Eu estava com oito anos de idade. Estudava no Colégio Sagrado Coração de Jesus, na Vila Santo Afonso de Novo Hamburgo (RS). Servia como coroinha na Paróquia Sagrado Coração de Jesus, cuja Igreja Matriz fica situada em frente ao Colégio. Os Jesuítas, aos finais de semana, colaboravam com o Pároco nas celebrações e atividades pastorais. Iam de São Leopoldo, onde está o imenso Colégio Cristo Rei, na época Casa de Formação dos Padres Jesuítas, hoje Centro de Espiritualidade da Diocese de Novo Hamburgo.
O Padre Ivo Müller fizera seu estágio pastoral como Diácono transitório, em nossa Paróquia. Depois de ordenado Sacerdote foi celebrar uma de suas Primeiras Missas em nossa Igreja Matriz. Nós, os Coroinhas, preparamos tudo com grande zelo, para que a Primeira Missa do Néo-Sacerdote fosse solene!

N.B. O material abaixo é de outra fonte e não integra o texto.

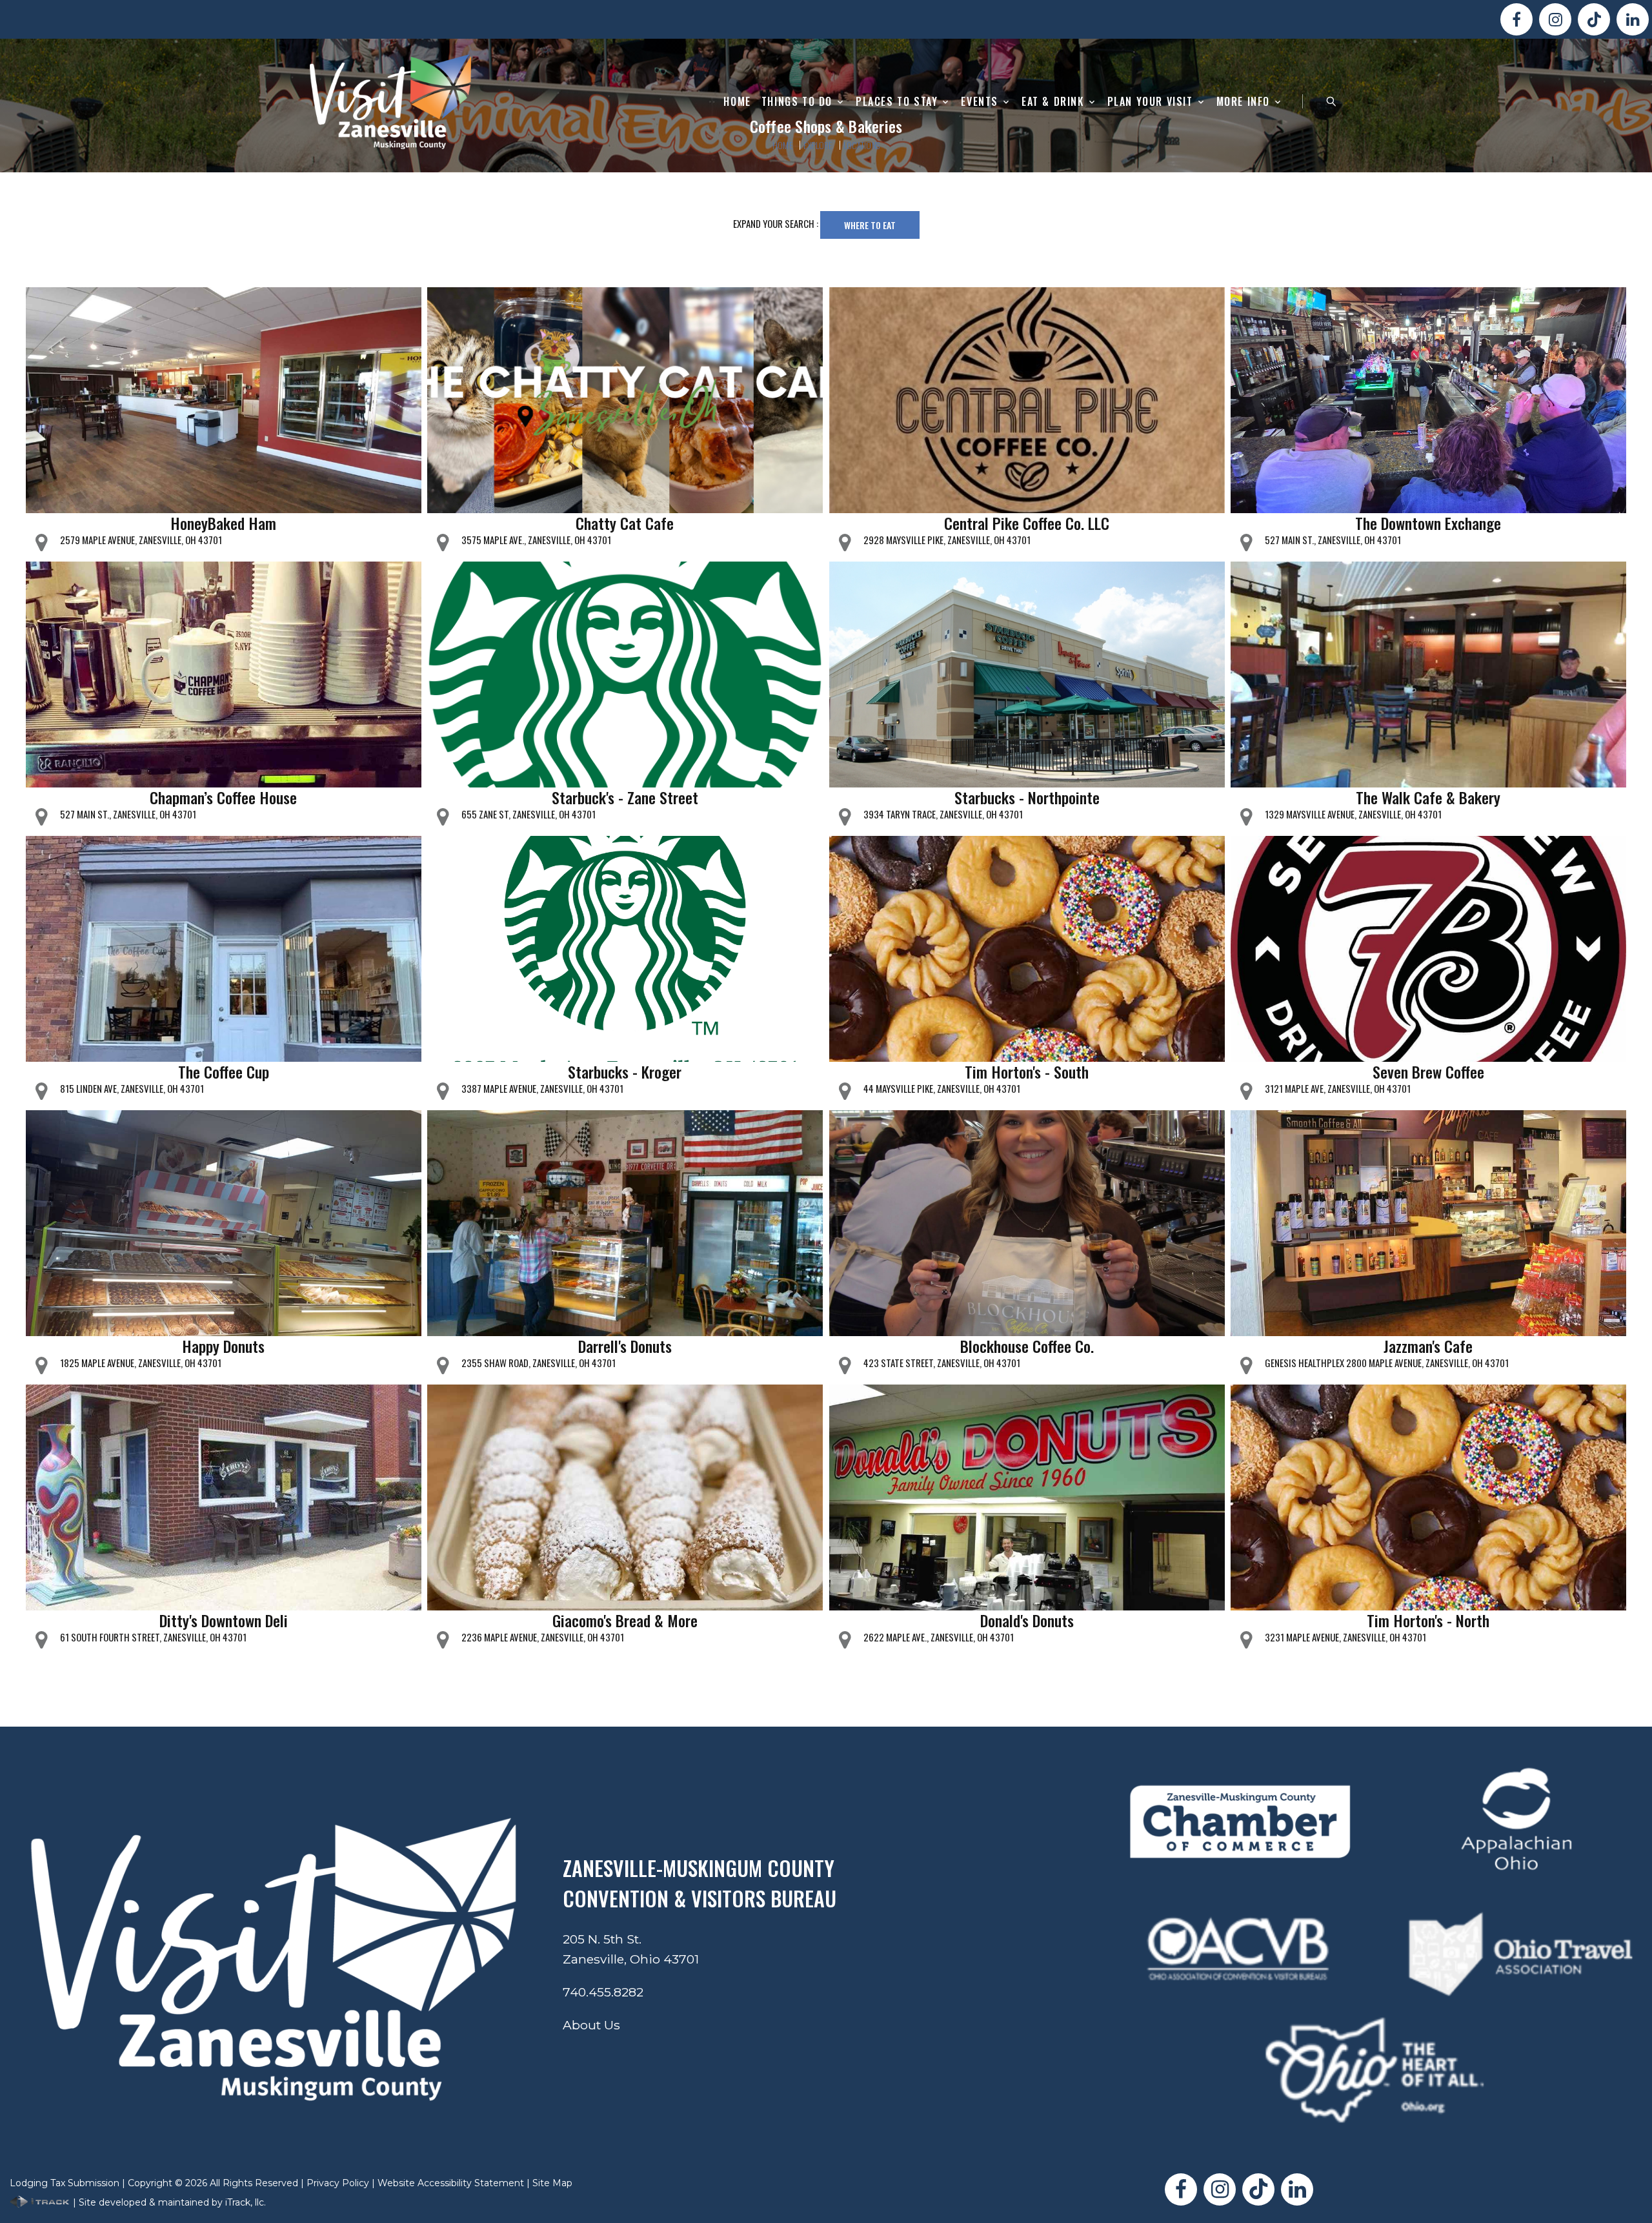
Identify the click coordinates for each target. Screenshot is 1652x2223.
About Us (591, 2025)
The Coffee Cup (223, 1071)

As Senhoras do Apostolado da Oração prepararam um jantar muito chique no Salão Paroquial. A Irmã Neófita, hoje na feliz eternidade, era minha professora no Segundo Ano do então Primário, hoje Ensino Fundamental I. Ela conhecia uma de minhas habilidades em declamar poesias. Para homenagear o Padre Ivo Müller a irmã pediu-me que decorasse uma das poesias do Padre Paulo Aripe de Alegrete (RS).
Foi um grande poeta e preservava a tradição gaúcha, como CTG – Centro de Tradições Gaúchas. Suas poesias, em sua maioria, eram voltadas à linguagem gauchesca. Uma delas chamava-se “Minha Primeira Missa”! Esta poesia contém quarenta longos versos. Foi a escolhida para que eu a declamasse antes de servirem o jantar ao Néo-Sacerdote no Salão Paroquial muito lindamente preparado.
Terminada a Solene Primeira Missa do Padre Ivo, fomos ao Salão Paroquial. Eu, de família muito humilde, jamais vira um Salão tão lindo e cheio de pessoas, prestes a jantarem, manifestando assim sua gratidão por um Padre tão querido da Comunidade. Padre Ivo Müller era acolhedor e tratava com especial dedicação crianças, jovens e idosos. Todos o admiravam, eu inclusive.
Tão logo Padre Ivo adentrou ao salão, depois de cumprimentado por todos, alguém pediu silêncio. Já sentados às mesas, puseram-me sobre uma delas, bem no meio do salão, diante da mesa do Néo-Sacerdote. Dona Generosa, a acordeonista de nosso CTG, brindou-nos um belíssimo fundo musical e eu comecei a declamar aquela longa poesia: “Minha Primeira Missa”, em homenagem ao Padre Ivo.
Ficara muitas horas ensaiando diante do espelho até chegar aquele dia. Minha declamação foi perfeita. Principalmente as Senhoras do Apostolado, mas também o Padre Ivo, permitiam lágrimas de grande emoção escorrem rostos abaixo. Alguns se diziam arrepiados de tanto que gostaram da poesia, uma verdadeira prece de gratidão de um Padre recém-ordenado.
Terminada a homenagem, o Padre Ivo me segurou no colo e me cobriu de beijos e abraços. Eu ainda muito pequeno, mais parecia um botijão de gás, ouvia os aplausos e elogios de todos os lados, mas sentindo-me um tanto deslocado e envergonhado por não ser aquele meu ambiente: era chique demais para alguém tão pobre e simples como eu. Mesmo assim as Senhoras do Apostolado e o Padre Ivo insistiram que eu me assentasse à mesa para jantar com eles. Resisti, mas me convenceram e sentei-me próximo a um grupo de Senhoras ainda muito emocionadas.
Quando já me haviam servido a salada, senti uma mão firme e pesada sobre meus raquíticos ombros. Olhei para trás e vi a Irmã Neófita, vestida de hábito negro olhando com um olhar repreensivo para mim. Falou com voz firme, embora em som baixo: “Quem foi que te convidou para jantar? Teu serviço já acabou, some daqui. Este lugar não é para ti”. Sem nada dizer, levantei-me e saí correndo entre as mesas. Corri quatro quilômetros até chegar em casa, chorando, sem nada dizer a ninguém. Por muitos anos senti dificuldade de aceitar qualquer convite para jantar. Depois, com excelentes terapias superei o trauma, e escrevo hoje para pedir aos meus leitores: jamais traumatizemos alguma criança. Amemos as crianças e sua pureza sempre!